Metropolis-Adjusted Diffusion Models
For practitioners of generative modeling, this provides a principled way to reduce sampling bias in diffusion models, though the gains are incremental over existing predictor-corrector methods.
This work addresses bias in score-based diffusion models from time discretization and score approximation by introducing adjusted Langevin correctors with Metropolis-Hastings or Barker's accept-reject steps. The proposed methods improve sample quality, achieving consistent gains in Fréchet Inception Distance (FID) on image datasets.

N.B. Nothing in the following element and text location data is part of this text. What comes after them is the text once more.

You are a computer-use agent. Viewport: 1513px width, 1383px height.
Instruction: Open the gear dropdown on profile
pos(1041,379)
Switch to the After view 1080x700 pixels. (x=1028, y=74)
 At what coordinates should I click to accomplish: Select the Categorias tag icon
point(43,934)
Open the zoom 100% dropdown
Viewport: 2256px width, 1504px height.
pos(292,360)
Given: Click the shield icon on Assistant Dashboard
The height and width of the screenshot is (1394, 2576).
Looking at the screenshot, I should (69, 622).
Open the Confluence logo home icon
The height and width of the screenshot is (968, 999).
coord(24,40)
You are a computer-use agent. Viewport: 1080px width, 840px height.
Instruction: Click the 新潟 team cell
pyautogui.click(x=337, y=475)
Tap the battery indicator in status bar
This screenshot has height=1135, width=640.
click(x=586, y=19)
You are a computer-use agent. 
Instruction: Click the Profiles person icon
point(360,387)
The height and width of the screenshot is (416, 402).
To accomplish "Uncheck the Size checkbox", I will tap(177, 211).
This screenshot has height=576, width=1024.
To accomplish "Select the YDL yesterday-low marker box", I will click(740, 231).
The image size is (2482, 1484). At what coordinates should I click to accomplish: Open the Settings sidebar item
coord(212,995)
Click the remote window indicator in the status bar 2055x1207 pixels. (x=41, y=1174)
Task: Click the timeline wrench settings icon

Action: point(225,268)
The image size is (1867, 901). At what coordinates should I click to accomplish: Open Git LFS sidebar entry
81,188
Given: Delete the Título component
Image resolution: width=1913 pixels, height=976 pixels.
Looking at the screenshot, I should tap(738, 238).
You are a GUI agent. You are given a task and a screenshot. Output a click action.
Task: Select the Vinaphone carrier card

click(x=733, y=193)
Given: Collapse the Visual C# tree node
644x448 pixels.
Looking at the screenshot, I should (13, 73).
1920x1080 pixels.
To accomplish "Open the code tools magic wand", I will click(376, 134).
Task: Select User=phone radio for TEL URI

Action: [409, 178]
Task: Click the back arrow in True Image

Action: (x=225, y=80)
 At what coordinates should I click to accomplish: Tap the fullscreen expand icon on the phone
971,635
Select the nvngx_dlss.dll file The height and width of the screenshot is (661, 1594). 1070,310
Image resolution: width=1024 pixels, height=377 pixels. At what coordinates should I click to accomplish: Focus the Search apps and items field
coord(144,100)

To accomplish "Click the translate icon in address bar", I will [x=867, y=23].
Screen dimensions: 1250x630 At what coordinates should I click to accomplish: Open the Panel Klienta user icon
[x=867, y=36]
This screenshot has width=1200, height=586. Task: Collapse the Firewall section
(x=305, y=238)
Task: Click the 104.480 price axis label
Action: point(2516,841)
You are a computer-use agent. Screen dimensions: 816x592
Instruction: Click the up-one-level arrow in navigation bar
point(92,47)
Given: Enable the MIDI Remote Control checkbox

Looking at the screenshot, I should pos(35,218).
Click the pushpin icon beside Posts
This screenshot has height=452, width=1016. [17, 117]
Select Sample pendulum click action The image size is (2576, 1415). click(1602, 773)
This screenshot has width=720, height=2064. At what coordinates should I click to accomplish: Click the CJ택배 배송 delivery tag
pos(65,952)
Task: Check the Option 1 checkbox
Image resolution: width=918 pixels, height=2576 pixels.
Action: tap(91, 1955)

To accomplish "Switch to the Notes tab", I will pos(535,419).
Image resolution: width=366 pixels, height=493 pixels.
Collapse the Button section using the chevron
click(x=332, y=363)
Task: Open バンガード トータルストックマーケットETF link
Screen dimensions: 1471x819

Sampling from score-based diffusion models incurs bias due to both time discretisation and the approximation of the score function. A common strategy for reducing this bias is to apply corrector steps based on the unadjusted Langevin algorithm (ULA) at each noise level within a predictor-corrector framework. However, ULA is itself a biased sampler, as it discretises a continuous diffusion process. In this work, we consider adjusted Langevin correctors that employ Metropolis--Hastings (MH) or Barker's accept-reject steps to correct for this bias. Since the target density ratio typically required by MH-based algorithms is unavailable, we propose methods that instead utilise the score function to compute the correct acceptance probability. We introduce the first exact method for adjusting Langevin corrections in diffusion models, based on a two-coin Bernoulli factory algorithm. We also propose an efficient approximation based on Simpson's rule that achieves accuracy of order $5/2$ in the step size at near-zero marginal cost. We demonstrate that these procedures improve sample quality on both synthetic and image datasets, yielding consistent gains in Fréchet Inception Distance (FID) on the latter.